Hint: First, we will understand what the logarithmic operator represents in mathematics. A logarithm function or log operator is used when we have to deal with the powers and base of a number, to understand it better which is $\log x^m=m\log x$
It’s basically a problem based on the logarithmic properties.
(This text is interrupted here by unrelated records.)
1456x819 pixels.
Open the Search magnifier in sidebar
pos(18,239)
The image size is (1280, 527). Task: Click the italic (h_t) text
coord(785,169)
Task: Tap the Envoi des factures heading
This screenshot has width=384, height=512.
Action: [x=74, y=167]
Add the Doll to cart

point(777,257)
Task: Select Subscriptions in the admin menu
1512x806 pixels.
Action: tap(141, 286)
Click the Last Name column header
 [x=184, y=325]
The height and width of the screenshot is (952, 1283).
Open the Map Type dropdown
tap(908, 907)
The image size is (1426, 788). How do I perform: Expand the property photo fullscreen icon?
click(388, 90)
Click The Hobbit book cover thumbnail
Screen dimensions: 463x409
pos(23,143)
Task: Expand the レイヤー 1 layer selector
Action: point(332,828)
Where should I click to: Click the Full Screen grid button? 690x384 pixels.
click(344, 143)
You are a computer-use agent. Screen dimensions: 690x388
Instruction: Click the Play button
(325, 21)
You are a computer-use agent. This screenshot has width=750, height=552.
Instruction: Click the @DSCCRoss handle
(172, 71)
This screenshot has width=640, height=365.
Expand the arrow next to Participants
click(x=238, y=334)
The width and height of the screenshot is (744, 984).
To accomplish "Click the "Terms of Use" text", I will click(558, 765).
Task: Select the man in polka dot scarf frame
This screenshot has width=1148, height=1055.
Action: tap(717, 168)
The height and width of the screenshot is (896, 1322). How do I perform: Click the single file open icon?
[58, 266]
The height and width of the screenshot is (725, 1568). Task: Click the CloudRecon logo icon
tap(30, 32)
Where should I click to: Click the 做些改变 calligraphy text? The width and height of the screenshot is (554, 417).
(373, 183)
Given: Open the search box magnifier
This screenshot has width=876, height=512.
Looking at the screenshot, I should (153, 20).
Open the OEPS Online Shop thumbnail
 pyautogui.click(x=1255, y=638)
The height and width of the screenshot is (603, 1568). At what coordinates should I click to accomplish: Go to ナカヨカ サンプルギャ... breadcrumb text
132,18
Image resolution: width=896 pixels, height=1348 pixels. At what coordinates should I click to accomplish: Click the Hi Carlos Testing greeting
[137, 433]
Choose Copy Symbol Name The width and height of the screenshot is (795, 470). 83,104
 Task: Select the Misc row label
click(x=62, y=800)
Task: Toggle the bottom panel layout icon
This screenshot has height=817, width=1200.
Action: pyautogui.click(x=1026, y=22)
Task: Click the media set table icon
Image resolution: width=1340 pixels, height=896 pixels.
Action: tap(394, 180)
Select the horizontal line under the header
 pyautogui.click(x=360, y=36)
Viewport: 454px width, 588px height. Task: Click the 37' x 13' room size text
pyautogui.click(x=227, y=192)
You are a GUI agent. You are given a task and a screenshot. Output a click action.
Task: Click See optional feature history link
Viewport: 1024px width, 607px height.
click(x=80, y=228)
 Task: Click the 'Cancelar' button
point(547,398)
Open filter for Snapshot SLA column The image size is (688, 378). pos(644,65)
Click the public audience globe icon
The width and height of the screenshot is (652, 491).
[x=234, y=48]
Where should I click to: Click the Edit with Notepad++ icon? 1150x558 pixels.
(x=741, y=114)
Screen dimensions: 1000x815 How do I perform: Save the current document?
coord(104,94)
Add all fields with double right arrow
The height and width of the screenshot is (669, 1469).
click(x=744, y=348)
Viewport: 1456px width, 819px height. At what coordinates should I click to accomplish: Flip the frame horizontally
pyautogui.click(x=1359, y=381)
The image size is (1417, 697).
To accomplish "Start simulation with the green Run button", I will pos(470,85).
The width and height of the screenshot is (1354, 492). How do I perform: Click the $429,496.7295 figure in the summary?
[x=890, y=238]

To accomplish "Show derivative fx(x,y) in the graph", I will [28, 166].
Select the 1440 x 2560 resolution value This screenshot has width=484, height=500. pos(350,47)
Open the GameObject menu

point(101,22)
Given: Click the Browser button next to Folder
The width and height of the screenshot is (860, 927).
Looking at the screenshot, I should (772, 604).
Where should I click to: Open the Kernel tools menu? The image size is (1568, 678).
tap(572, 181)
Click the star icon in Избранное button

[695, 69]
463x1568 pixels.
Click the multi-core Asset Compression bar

We will mainly use two properties of the logarithm to solve this problem.

Formula used:
> Using the logarithm law, $\log (ab)=\log a+\log b$
> ${\log }_{a^n}b={\displaystyle \frac{1}{n}}{\log }_{a}b$ where n is any number that we can choose as the base of the log

Complete step-by-step solution:
Given that we have two logarithm values with the same base $$\sqrt{3}$$ and even the required function needs the same base and so it is easy to solve with the log properties.
Since we have ${\log }_{\sqrt{3}}5=a$ and ${\log }_{\sqrt{3}}2=b$. By using these two functions we need to find the value of ${\log }_{\sqrt{3}}300$
Let us convert the log function, ${\log }_{\sqrt{3}}300={\log }_{\sqrt{3}}3+{\log }_{\sqrt{3}}100$ by using multiplication.
And now $100={10}^2$ then we have ${\log }_{\sqrt{3}}300={\log }_{\sqrt{3}}3+{\log }_{\sqrt{3}}{10}^2$
Now by use of the property $\log x^m=m\log x$, then we get ${\log }_{\sqrt{3}}300={\log }_{\sqrt{3}}3+2({\log }_{\sqrt{3}}10)$
Let $10=2\times 5,3={\sqrt{3}}^2$ (general algebraic expansion) substituting these values we get ${\log }_{\sqrt{3}}300={\log }_{\sqrt{3}}3+2({\log }_{\sqrt{3}}10)\Rightarrow {\log }_{\sqrt{3}}{\sqrt{3}}^2+2({\log }_{\sqrt{3}}2\times 5)$
Now using the properties $\log x^m=m\log x$ and $\log (ab)=\log a+\log b$ then we get ${\log }_{\sqrt{3}}300=2{\log }_{\sqrt{3}}\sqrt{3}+2({\log }_{\sqrt{3}}2+{\log }_{\sqrt{3}}5)$
Since in the logarithm, same base value and functions get one which is ${\log }_{a}a=1$ then we get ${\log }_{\sqrt{3}}300=2+2({\log }_{\sqrt{3}}2+{\log }_{\sqrt{3}}5)$ where ${\log }_{\sqrt{3}}\sqrt{3}=1$
From the given that we have ${\log }_{\sqrt{3}}5=a$ and ${\log }_{\sqrt{3}}2=b$ substituting these values we get ${\log }_{\sqrt{3}}300=2+2({\log }_{\sqrt{3}}2+{\log }_{\sqrt{3}}5)\Rightarrow 2+2(a+b)$
Thus, we get ${\log }_{\sqrt{3}}300=2(a+b+1)$
Therefore, the option $B)2(a+b+1)$ is correct.

Note: The other more general properties of the logarithm are
 ${\log }_{a^n}b={\displaystyle \frac{1}{n}}{\log }_{a}b$ where n is any number that we can choose as the base of the log
$\log ({\displaystyle \frac{a}{b}})=\log a-\log b$
The log rules can be used for the fast exponent calculation using the multiplication operations. The most general base of the log is $e$